After the move to Los Angeles, Roth started to attend spring training in Vero Beach. He and a coach would meet with each player to go over their performance of the previous year, both positives and negatives, and suggesting changes that could improve the player’s statistics. Sandy Koufax would credit such sessions in the early 1960s with helping him learn to emphasize first-pitch strikes and taking something off the ball.

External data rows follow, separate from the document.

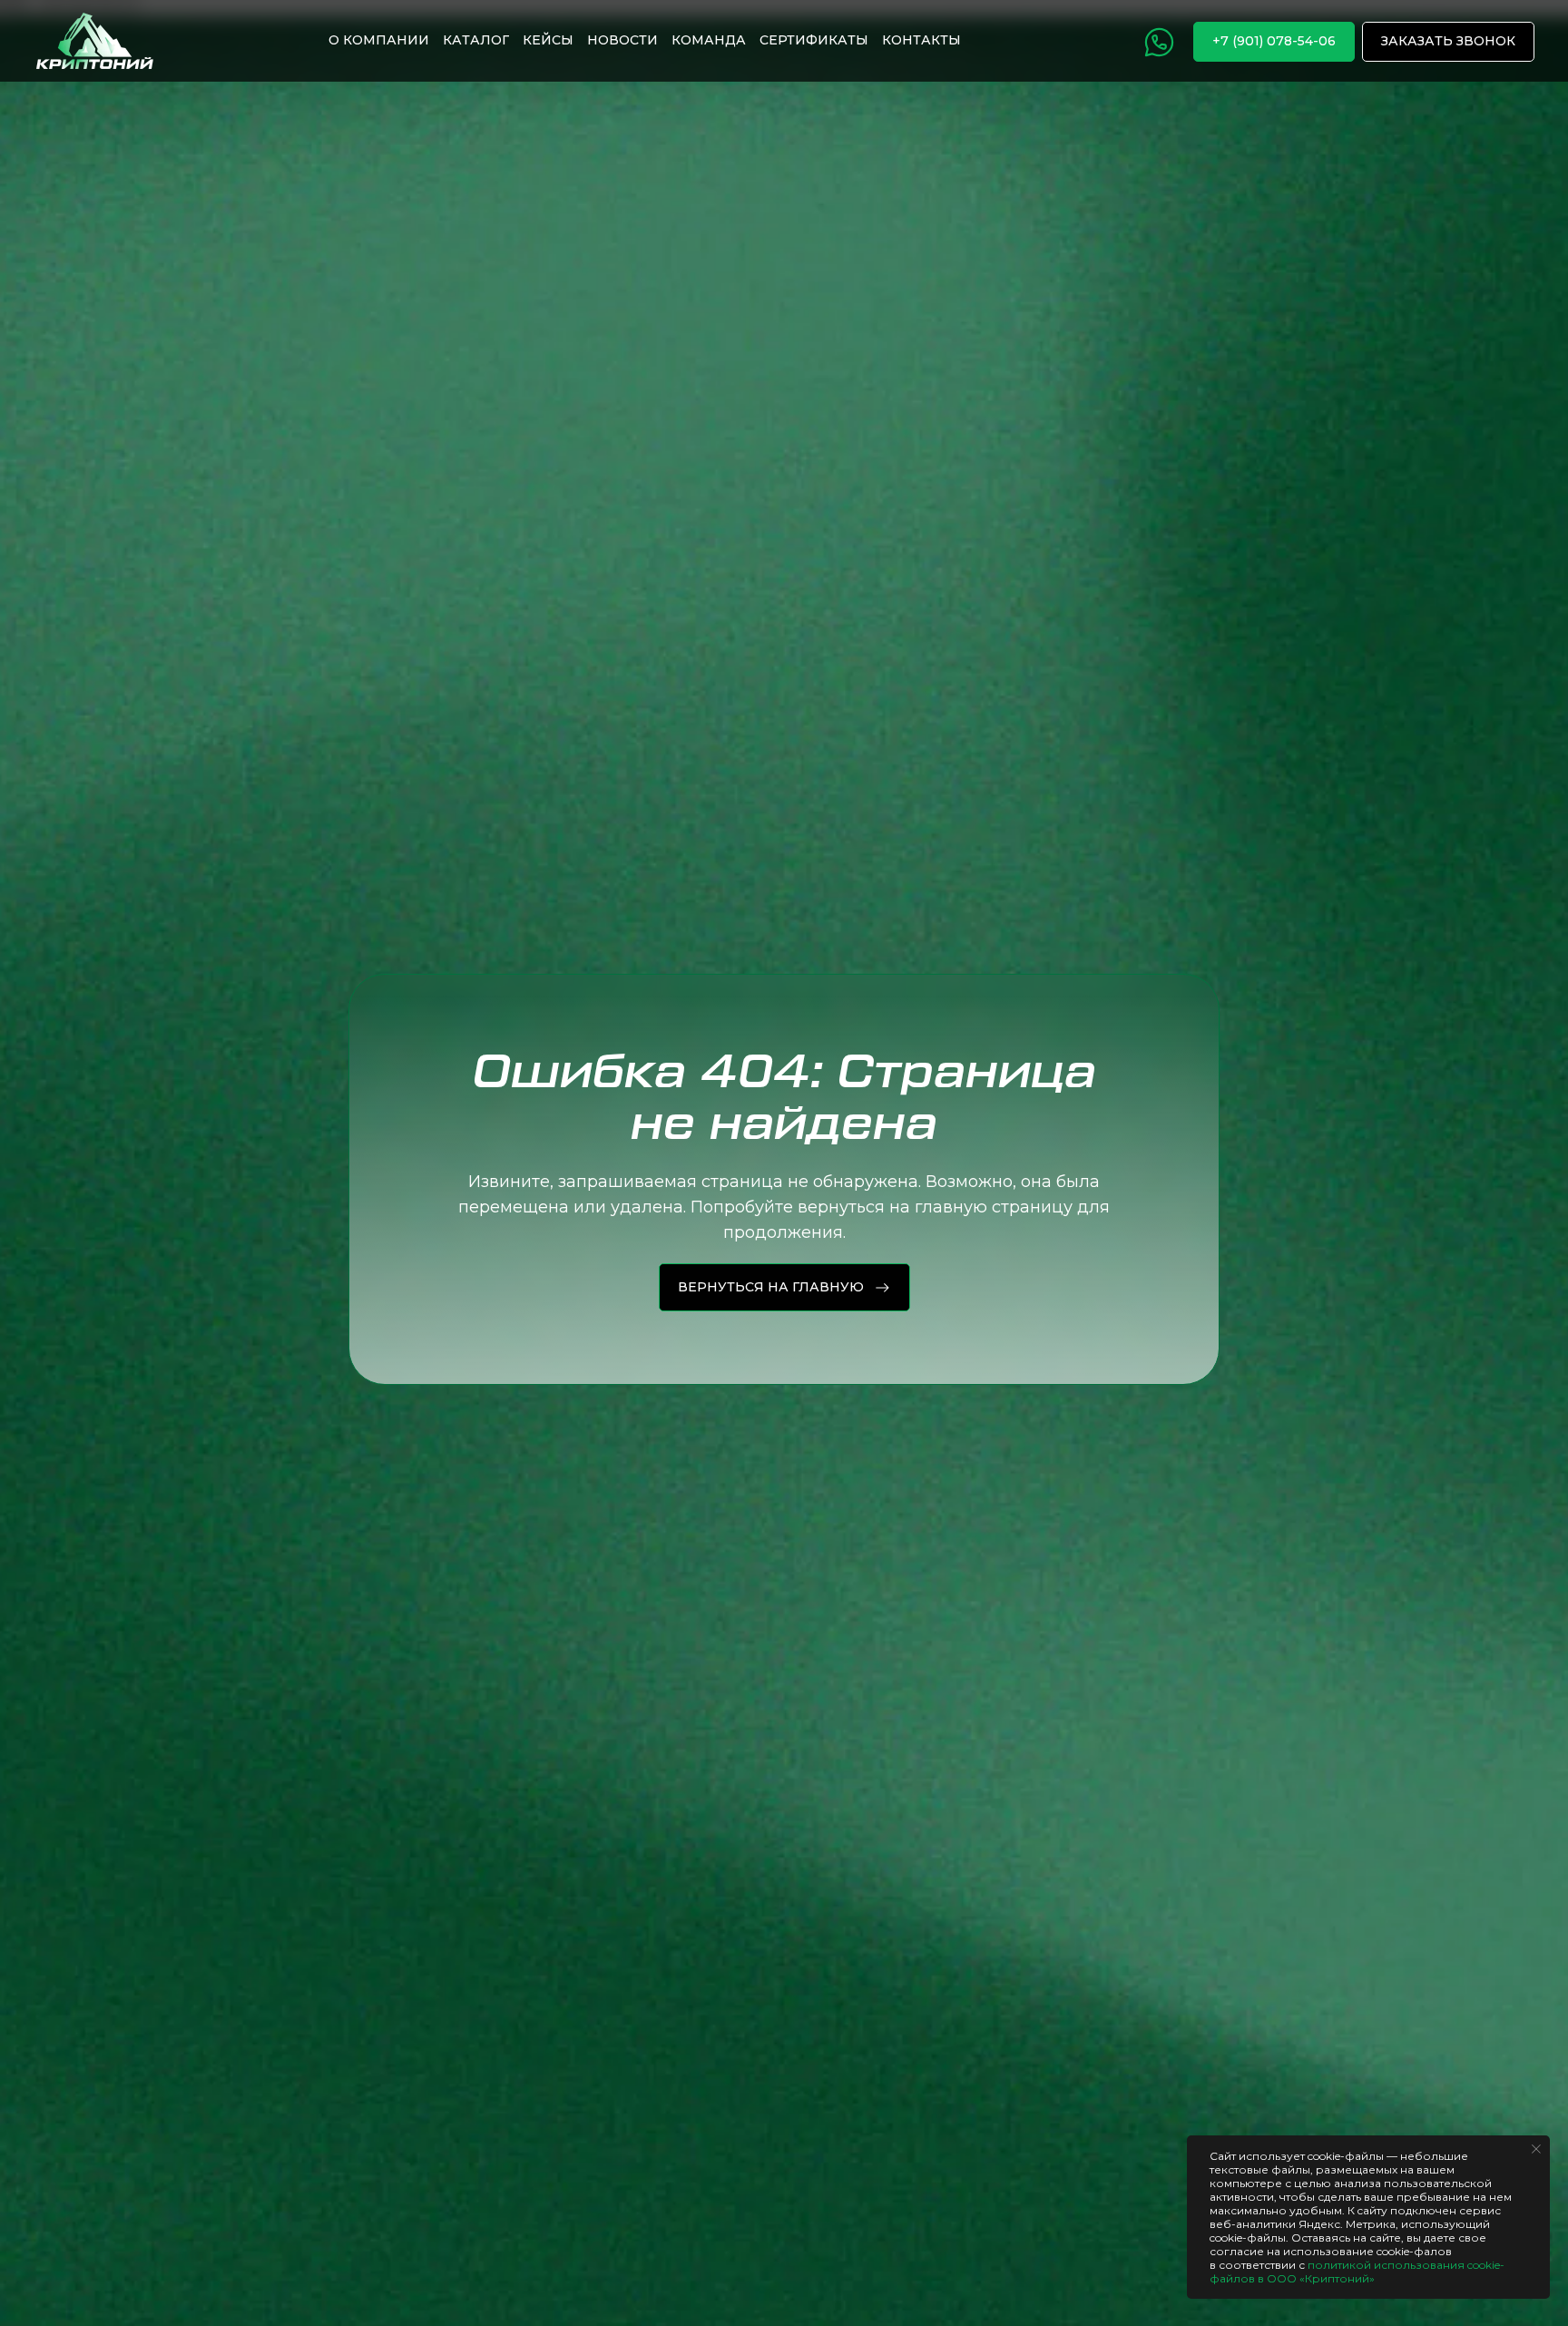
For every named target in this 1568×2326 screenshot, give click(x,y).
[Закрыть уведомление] (1536, 2149)
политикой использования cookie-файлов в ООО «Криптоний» (1357, 2271)
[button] (1448, 42)
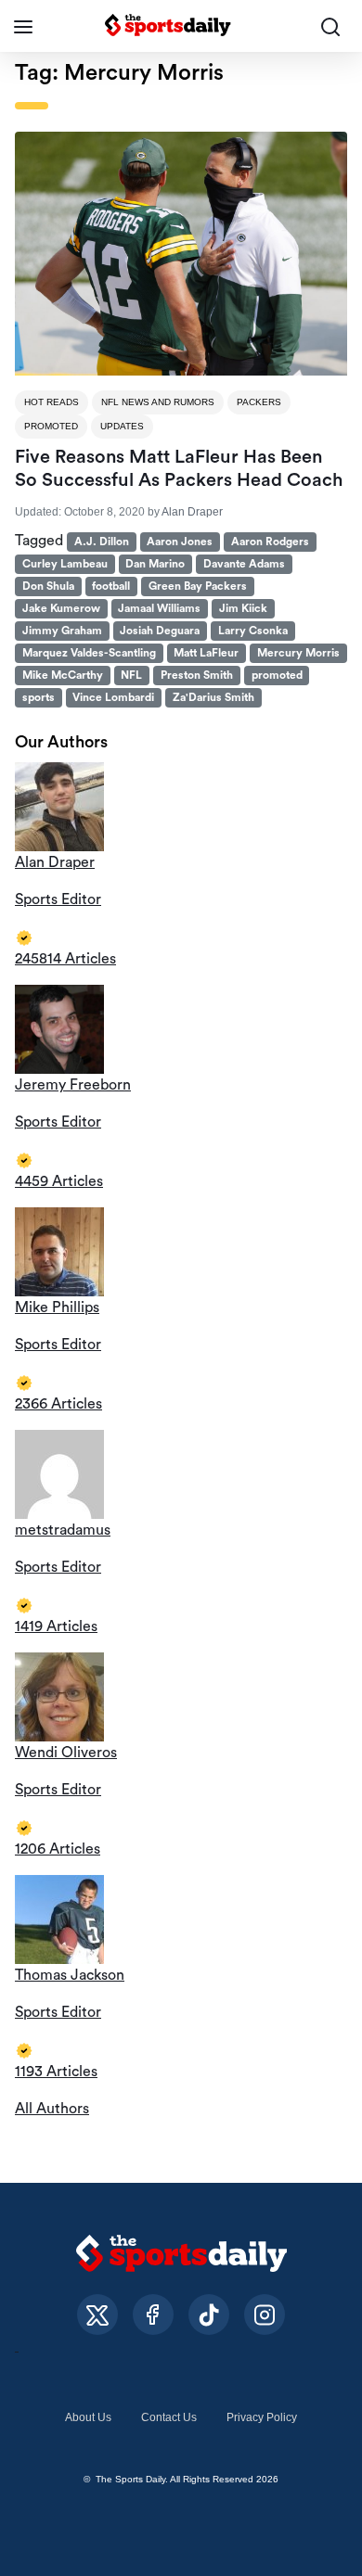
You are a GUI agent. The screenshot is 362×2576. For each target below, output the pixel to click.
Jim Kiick (243, 608)
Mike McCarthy (62, 675)
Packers (259, 402)
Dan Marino (155, 563)
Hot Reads (51, 402)
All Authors (52, 2108)
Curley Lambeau (65, 563)
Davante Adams (244, 563)
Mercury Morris (298, 652)
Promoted (51, 426)
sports (38, 697)
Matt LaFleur (206, 652)
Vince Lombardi (113, 697)
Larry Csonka (253, 630)
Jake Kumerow (61, 608)
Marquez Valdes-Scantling (89, 652)
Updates (122, 426)
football (111, 586)
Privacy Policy (261, 2417)
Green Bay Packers (198, 586)
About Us (88, 2417)
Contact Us (169, 2417)
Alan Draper (192, 511)
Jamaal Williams (159, 608)
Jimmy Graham (62, 630)
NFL (131, 675)
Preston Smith (197, 675)
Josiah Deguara (160, 630)
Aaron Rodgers (270, 541)
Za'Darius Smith (213, 697)
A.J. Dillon (101, 541)
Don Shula (48, 586)
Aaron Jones (180, 541)
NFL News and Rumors (157, 402)
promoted (277, 675)
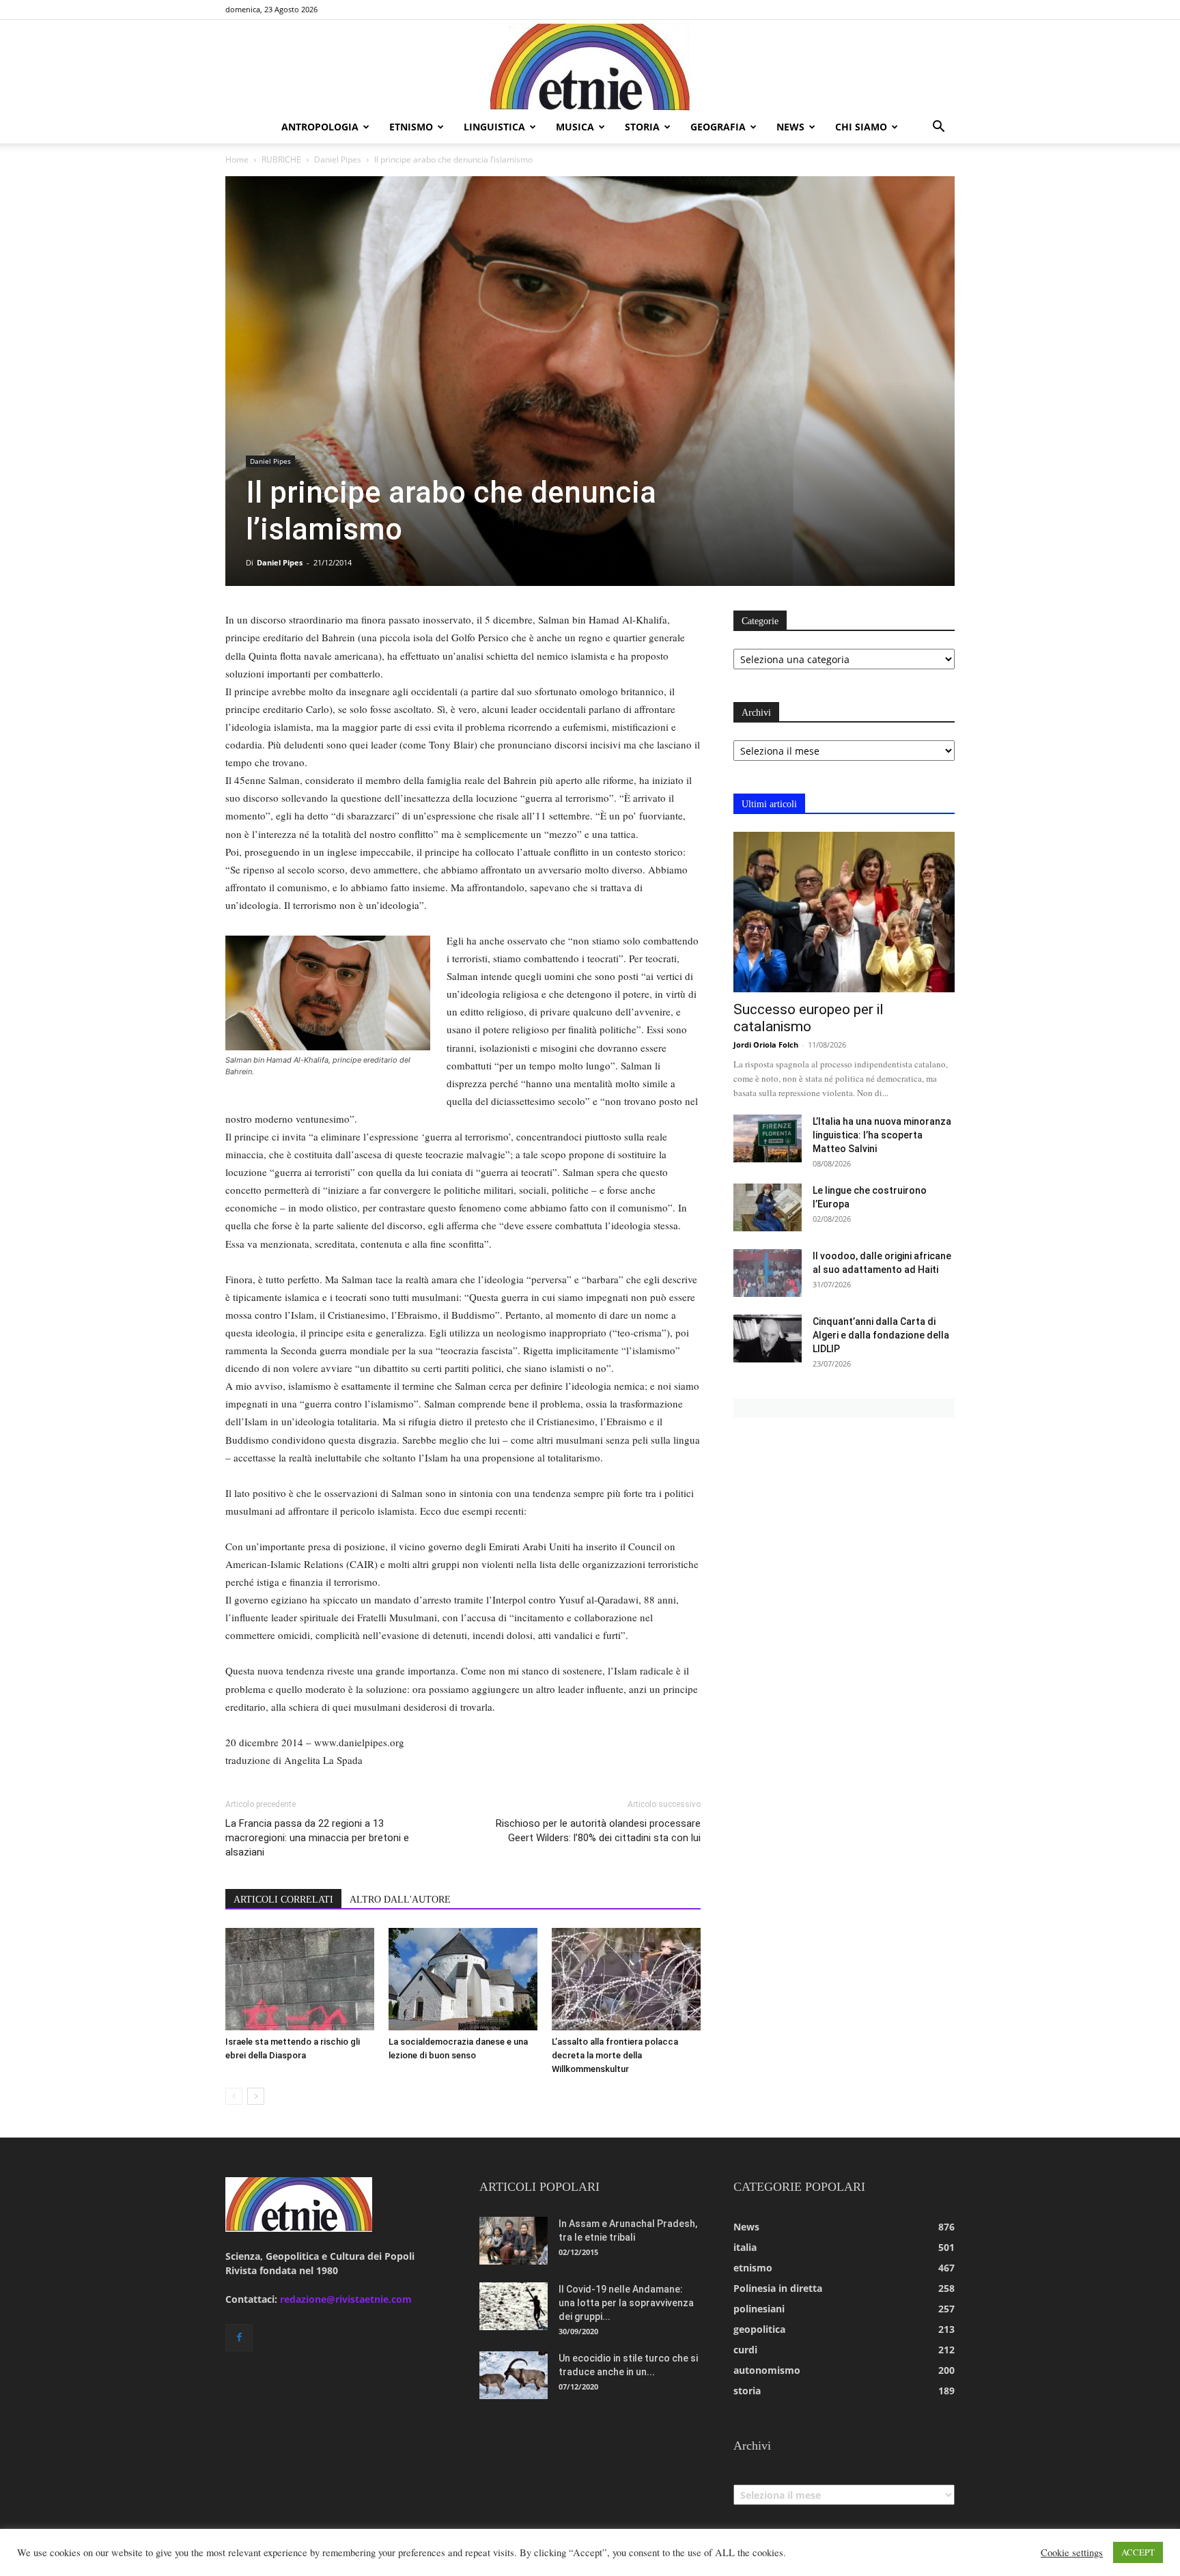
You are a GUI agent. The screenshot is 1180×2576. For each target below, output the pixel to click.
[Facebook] (239, 2337)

In 1964, Roth left the Dodgers and expanded his freelance work. Within weeks, he was contributing regularly to The Sporting News. He revived a monthly column he’d written for Sport magazine from 1952 until 1960. He continued to edit the annual Who’s Who in Baseball, which he’d done since the 1954 issue. He contributed statistical data for Koufax, by Sandy Koufax and Ed Linn, and the publisher felt it important enough to be included in advertising for the book. He collaborated with Harold Rosenthal on the spring training magazines from MACO publishing.

In 1966, NBC came calling with its new contract for the Game of the Week, the All-Star Game, and the World Series. The Sporting News column disappeared and for the next decade, Roth would sit between Curt Gowdy and Tony Kubek, feeding them the kind of statistical nuggets he’d supplied to Scully for years. A few years later, he moved to ABC to provide the same service.

While spending his time producing statistical nuggets for the broadcasters, Roth continued his exploration of ways teams could use statistics to improve performance. He consulted for 20 major league teams and identified Joe Morgan as the league’s most valuable player long before voters did. Harking back to his early talks with Branch Rickey, Roth focused on Morgan’s on-base percentage, power, and stolen base success.

Ill health forced Roth to retire in the late 1980s and he died of a heart attack in Brotman Medical Center in Culver City on March 3, 1992.

“He was the guy who began it all,” said Bill James. “He took statisticians into a brave new world.”